A little afternoon WTF

M

markspace

Mike said:
That is, that LF, CR, and CRLF are all translated to simple LF by a
conforming XML processor.


Hmm, you're right. The combination of CRLF is translated to a single
LF. In some ways that's worse. It seems to me it could be difficult in
many cases to remove a character already in a buffer. If you're using
something like String and not a stream, then that's a lot of places that
one character will have to be removed from the input, causing two
strings to have to be concatenated.
 
M

Mike Schilling

markspace said:
Hmm, you're right. The combination of CRLF is translated to a single
LF. In some ways that's worse. It seems to me it could be difficult
in many cases to remove a character already in a buffer. If you're
using something like String and not a stream, then that's a lot of
places that one character will have to be removed from the input,
causing two strings to have to be concatenated

If you're converting bytes to chars, dropping the CR is a very minor issue.
If not, dropping the CR is a bit of a perfornance issue, since it does
require copying characters around, whether to create a String (as in DOM),
or to present the client with an array of chars (as in SAX). In either
case, it's simpler than handling escapes (like > for >).
 
L

Lew

Possibly so that all the XML is on line with nothing BUT xml,
possibly for grepping/searching purposes.

To which the empty string component contributes absolutely nothing whatsoever
at all in the least.

Tom said:
Oh god, i've [sic] just spotted another one: the hardcoded CRLF! This is a
linux [sic]-only project (up to and including developing on linux [sic] VMs - the
only time you'd ever look at this file would be on a linux [sic] machine),
and XML normalises all line breaks to LF anyway. Why would you do that?
Perhaps in multi-platform environment, the coder had occasion
to open up the XML in a windows [sic] text editor.

All but one of which handle LF-terminated lines just fine.
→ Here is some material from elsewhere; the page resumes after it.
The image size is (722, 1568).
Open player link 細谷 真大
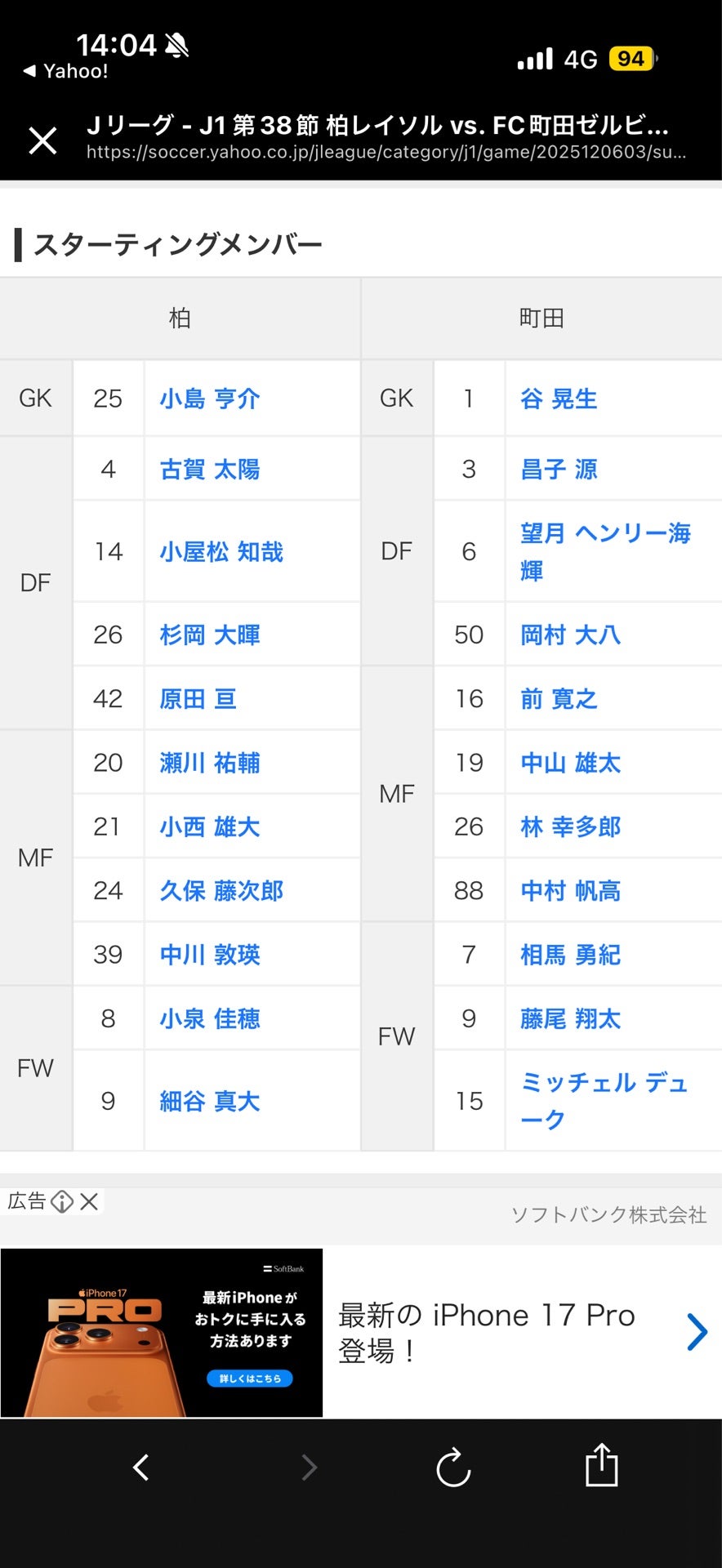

And which tom
explained, in the passage you cited no less, is not the case here regardless.
 
T

Tom Anderson

Perhaps in multi-platform environment, the coder had occasion
to open up the XML in a windows text editor.

I doubt it's quite that, but it is surely along those lines - to do with
the fact that the person who wrote this is more used to Windows: to them,
CRLF is the standard line ending, and they probably wrote the above
reflexively, just as i would have incorrectly-ish used just LF if i was
using Window for some reason.

tom
 
T

Tom Anderson

Well, I don't know if I can consider the SQL to be fine, not if you include
the hardcoded "id" value of 2057. I can see that it's evidently test data but
that still makes me queasy.

Oh, don't worry, that's there in the production version too!

tom
 
R

Roedy Green

What XML package? I'm not sure what you mean.

He may have experimented with various XML read/write packages, see
http://mindprod.com/jgloss/xml.html and had trouble generating
precisely what he wanted. He then decided to eschew XML packages (at
least for writing) since it is not particularly difficult to do
manually, and since you have precise control.

--
Roedy Green Canadian Mind Products
http://mindprod.com

Beauty is our business.
~ Edsger Wybe Dijkstra (born: 1930-05-11 died: 2002-08-06 at age: 72)

Referring to computer science.
 
R

Roedy Green

Possible, although it seems a bit of a stretch. There are string constants
all over that bit of the codebase, and i can't think of a single instance
of the ""+int trick in the entire system. I think it's pretty bad
practice, so i'd remember if i'd seen it. It's quite possible he learned
the idiom from that use, though.

The only other way I could see a "" + "legitimately" appearing in code
is when you convert some string to "" with global search replace. My
gut feel is the guy was just an idiot who "stuttered" for much the
same non-motive of other stuttering.

See http://mindprod.com/jgloss/stuttering.html

--
Roedy Green Canadian Mind Products
http://mindprod.com

Beauty is our business.
~ Edsger Wybe Dijkstra (born: 1930-05-11 died: 2002-08-06 at age: 72)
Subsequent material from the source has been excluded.